# Java Under the Hood — Part 2: Memory Management

[In the first part](https://dev.ilenlab.com/what-s-java-under-the-hood-part-1-2), we discussed theoretically the process that occurs from the compilation of a *.java* file until the loading of the *.class* file into the Java runtime.

We also discussed briefly how the interpreter — one of *JVM*'s aspects — uses an execution stack to process the *bytecode* instructions in a "last in, first out" manner.

Now we are going to go further in the interpreter in order to understand what is a *bytecode* and how the *Java Virtual Machine* executes the instructions located in a *.class* file.

### The .class file

It's important to highlight that a lot of transformations occurs from the initial human-readable code written in a *.java* file until its execution. The first of these transformations is the compilation — which is the process of transforming source code into a *.class* file.

Each *.class* file groups a set of instructions known as *bytecode* and represents a single class or interface.

Be aware that not every class or interface has an external representation, however, we are going to refer to any valid representation of a class or interface as being a *.class* file.

+===+

Request A |
According to the Java article, what does each .class file represent?
Request B |
Rewrite the Java article between "# Java Under" and "the Java runtime.", inclusive, swapping "runtime" for "environment".
The data that comes next is separate material, apart from the Java article.

Source excerpt |
+===+

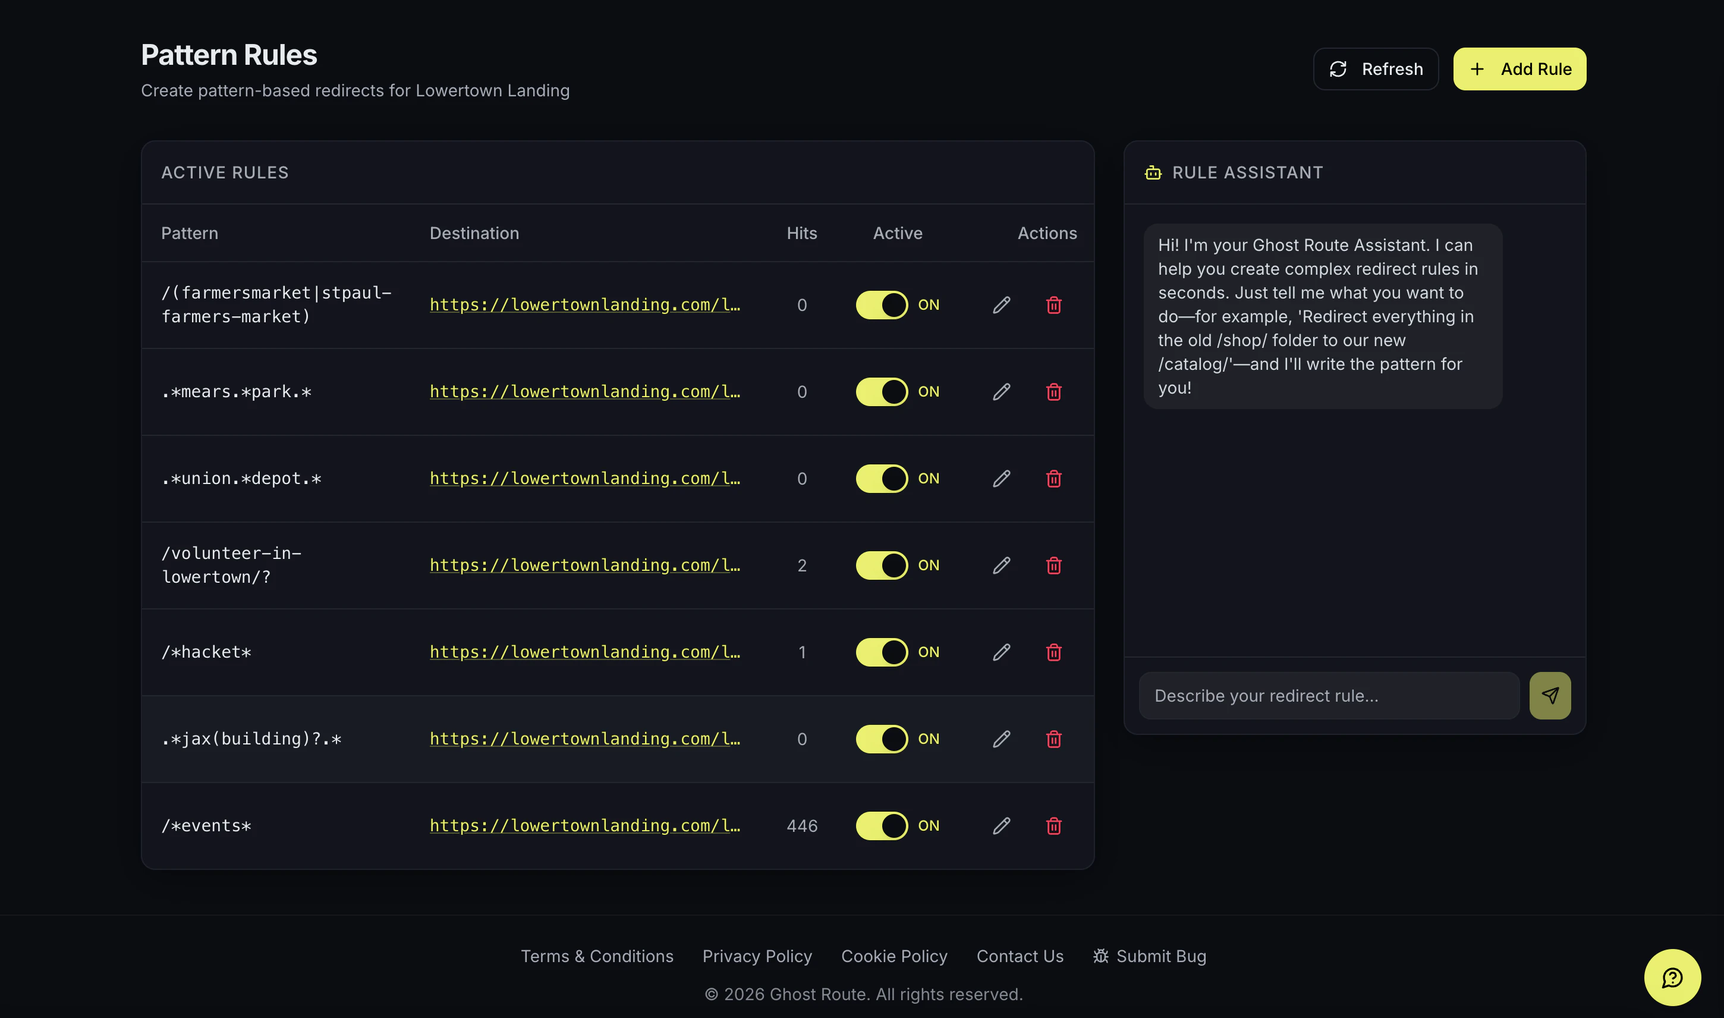
Task: Open the help chat bubble
Action: pos(1671,977)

+===+

Exercise output A |
A single class or interface.

Exercise output B |
# Java Under the Hood — Part 2: Memory Management

[In the first part](https://dev.ilenlab.com/what-s-java-under-the-hood-part-1-2), we discussed theoretically the process that occurs from the compilation of a *.java* file until the loading of the *.class* file into the Java environment.